While the script is wonderful, many famous lines from the film were ad-libbed. One notable instance was a humorous scene in which Sean (Williams) tells Will (Damon) about his deceased wife's idiosyncrasies. The camera can even be seen shaking, due to the camera operator laughing at the unexpected quips.

Van Sant's film is a character drama, filled with humor and emotion. His visual style brought Damon and Affleck's script to new heights, and helped the film to become a critical and commercial darling. The story is heartfelt, the actors are wonderful, and the complete product is sometimes breathtaking. This is a film that will continue to be a part of movie fans' repertoires forever, and deservedly so.

MY IMDb RATING:  9 out of 10

Wednesday, December 21, 2011

Merry Christmas and Happy Holidays!

Have a great few days everyone! And check back on the 29th for our next review!

Thursday, December 15, 2011

"Modern Times" a sound-synced silent classic!

TITLE: "Modern Times"
DIRECTOR: Charlie Chaplin
STARS: Charlie Chaplin, Paulette Goddard
EDITOR: Willard Nico, Charlie Chaplin
AWARDS: National Film Registry (1989)
BOX OFFICE: $8,500,000 (approx.) (USA)
RUN TIME: 87 min.
VIEWING FORMAT: 35 mm. Film Print

Chaplin's "Modern Times" revolves around his famous "Little Tramp" role, in the last appearance of the character. After losing his job in a Depression era factory, he must find ways to make due and achieve the American dream with his girl (Goddard) by his side.

This film is often considered one of the great pieces of cinema. This was Chaplin's first overtly political film, and was also his first "talkie," though he did everything in his power to limit that.

Chaplin addressed, in very humorous tones, the treatment of factory workers, the ideal of the American family, and the treatment of vagrants throughout the film.

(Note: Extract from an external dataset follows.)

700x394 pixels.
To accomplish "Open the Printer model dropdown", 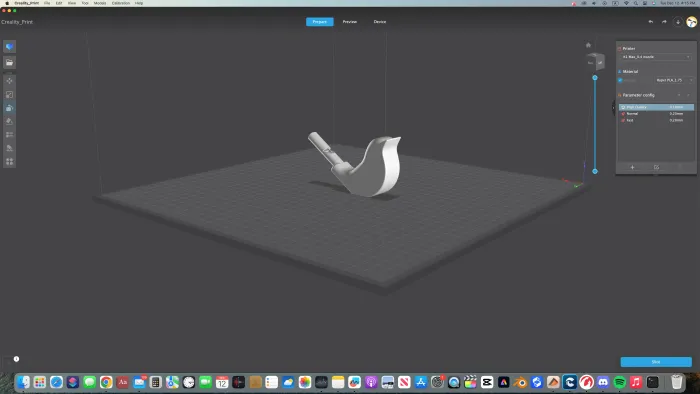I will [656, 57].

Almost everyone with money is portrayed immorally, while factory workers, bums, and street urchins are the heroes of the tale. Key scenes portraying these are: the famous feeding machine, the machinery scene where the Tramp plays a young assistant, and the final scene in the restaurant, where the tramp serves the aristocratic elite. This social commentary lead to Chaplin's later troubles with The House on Un-American Activities, who accused him of being a Communist. He left America, rather than become a further target of their behavior.

By 1936, "talkies" had become the norm in the movie world, but Chaplin thought his "Little Tramp" character would lose his charm (and international audience) if he were to speak. So, anyone who is heard speaking in the film, is heard through machinery, or off of a record player, and Chaplin's only speaking lines, are a song, whose words are gibberish, during the climax of the film.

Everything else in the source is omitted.